>>>

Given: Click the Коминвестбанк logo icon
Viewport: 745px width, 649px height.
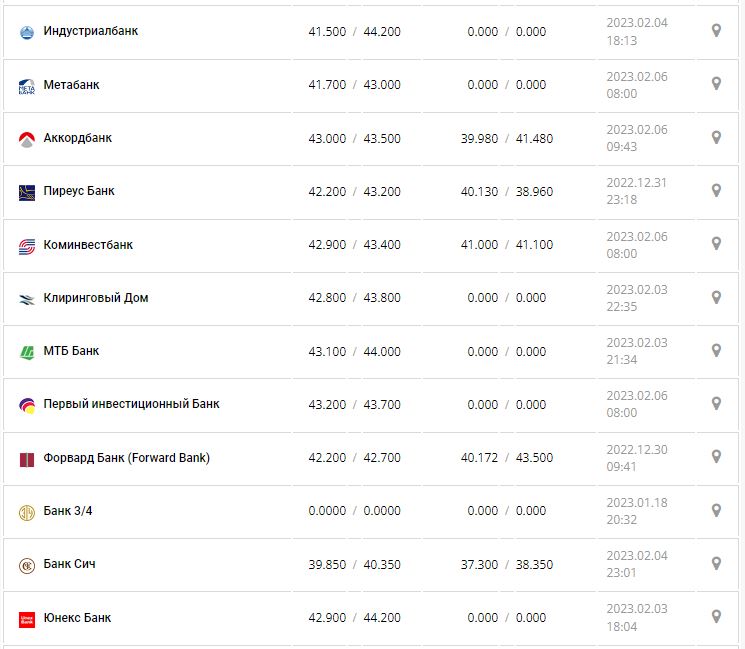Looking at the screenshot, I should point(27,246).
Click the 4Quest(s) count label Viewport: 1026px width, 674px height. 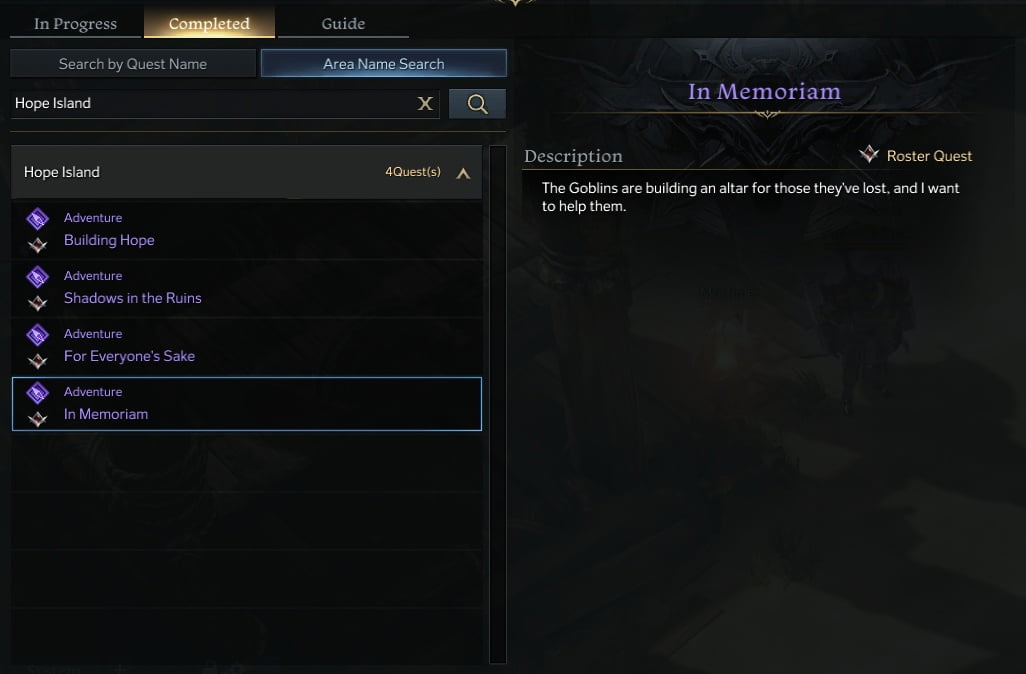coord(413,171)
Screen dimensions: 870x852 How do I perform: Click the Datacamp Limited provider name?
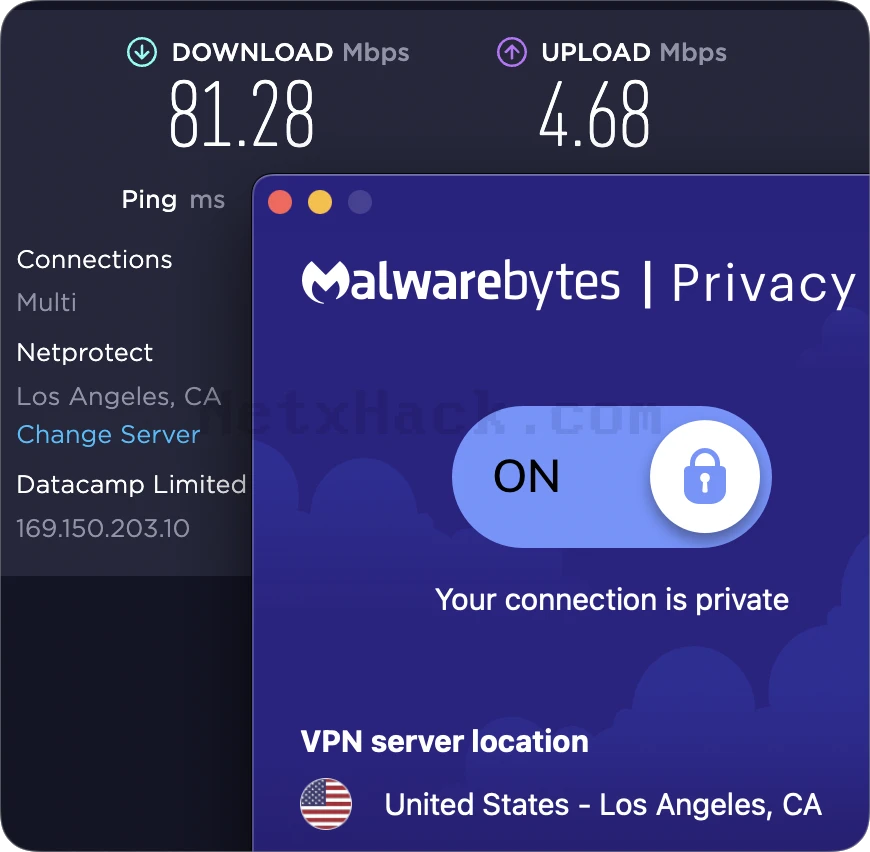click(131, 484)
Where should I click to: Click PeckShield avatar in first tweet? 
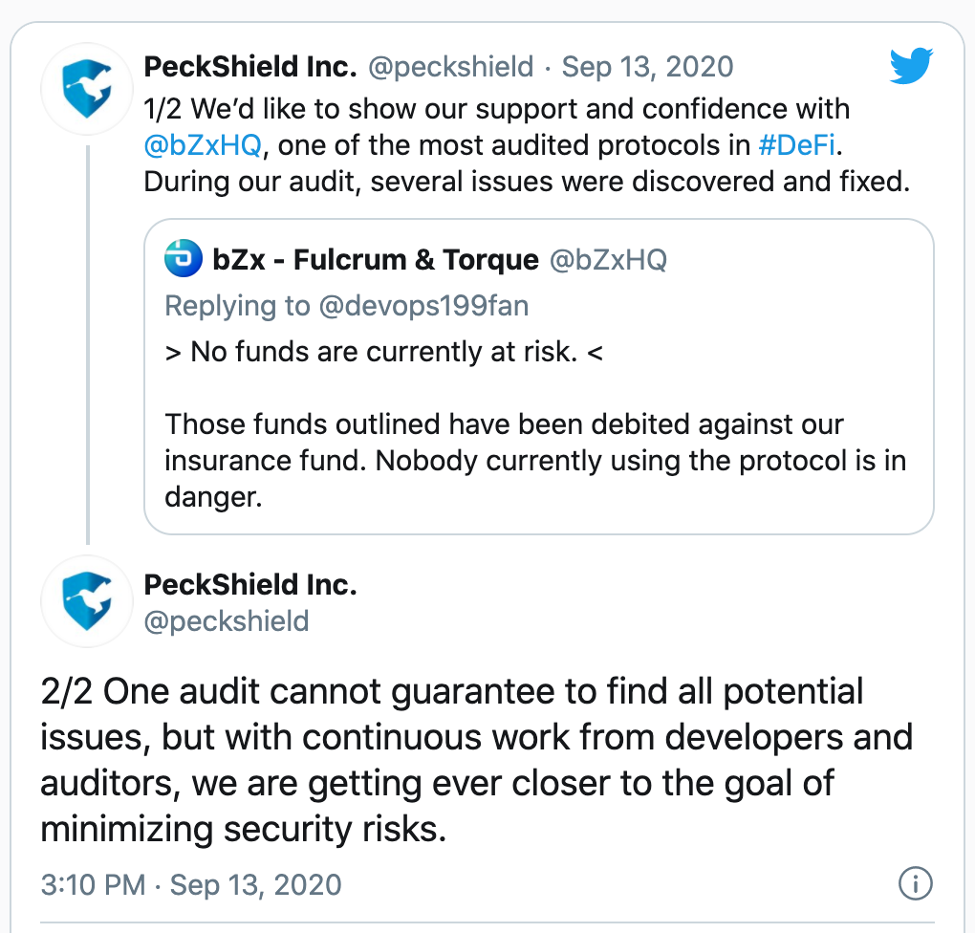[87, 89]
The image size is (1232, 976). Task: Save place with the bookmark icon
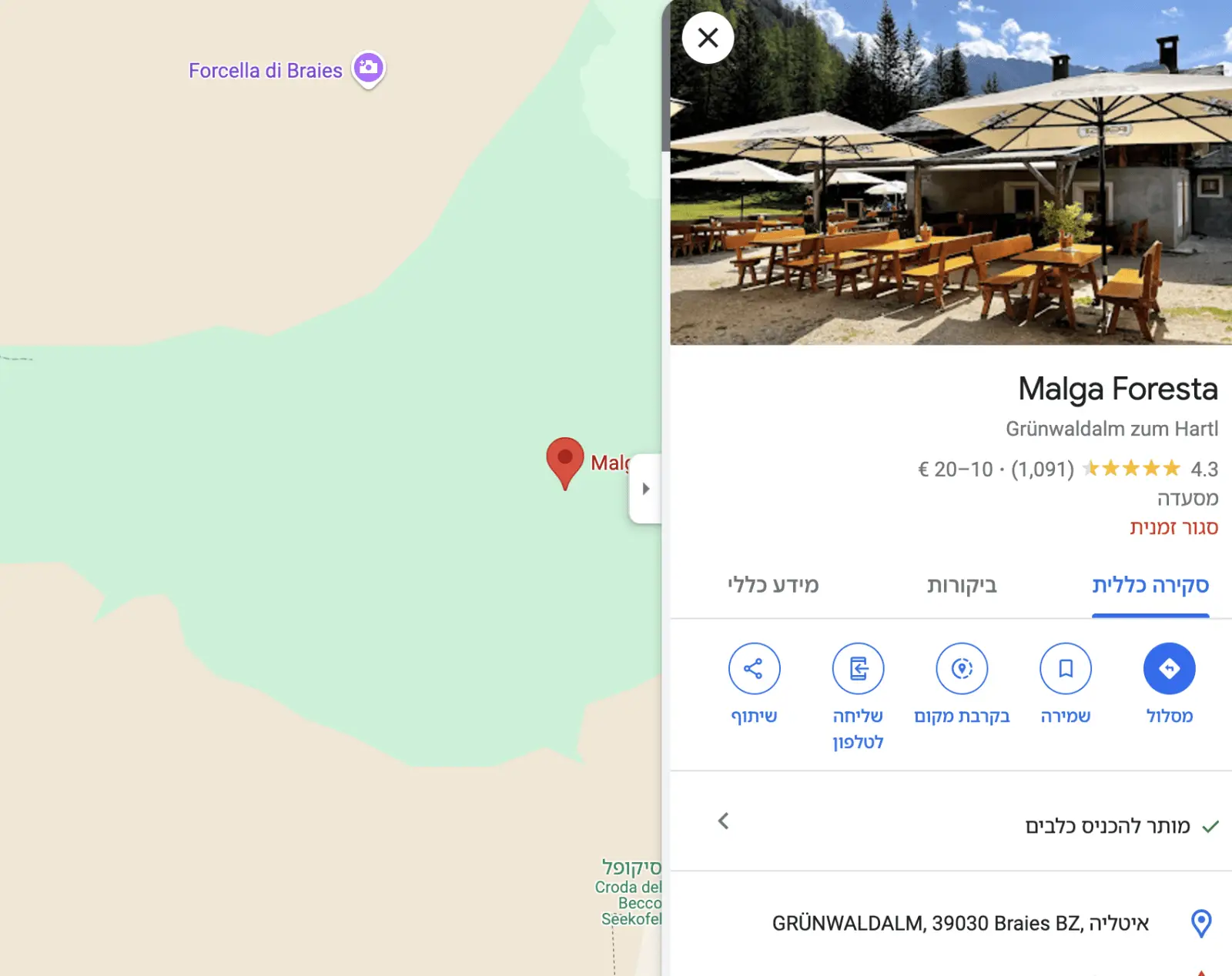[x=1066, y=668]
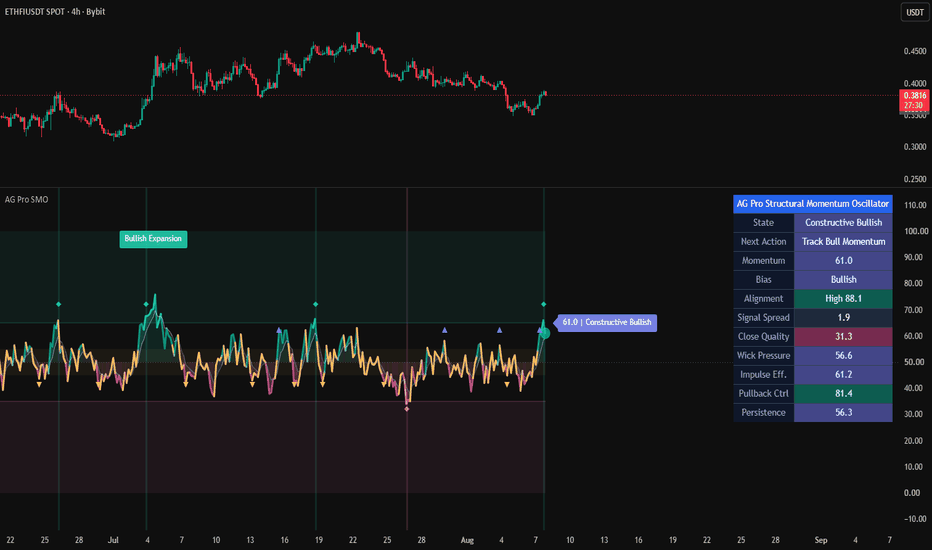Viewport: 932px width, 550px height.
Task: Click the Close Quality 31.3 red cell
Action: coord(843,337)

<<<

▸ What is expected
The required answer is an exact copy of the lines from the one containing "The image size" through the last line of the material, with the pictures removed.

▸ Task answer
The image size is (1232, 976). Task: Save place with the bookmark icon
[x=1066, y=668]
Viewport: 932px width, 550px height.
Task: Click the Close Quality 31.3 red cell
Action: coord(843,337)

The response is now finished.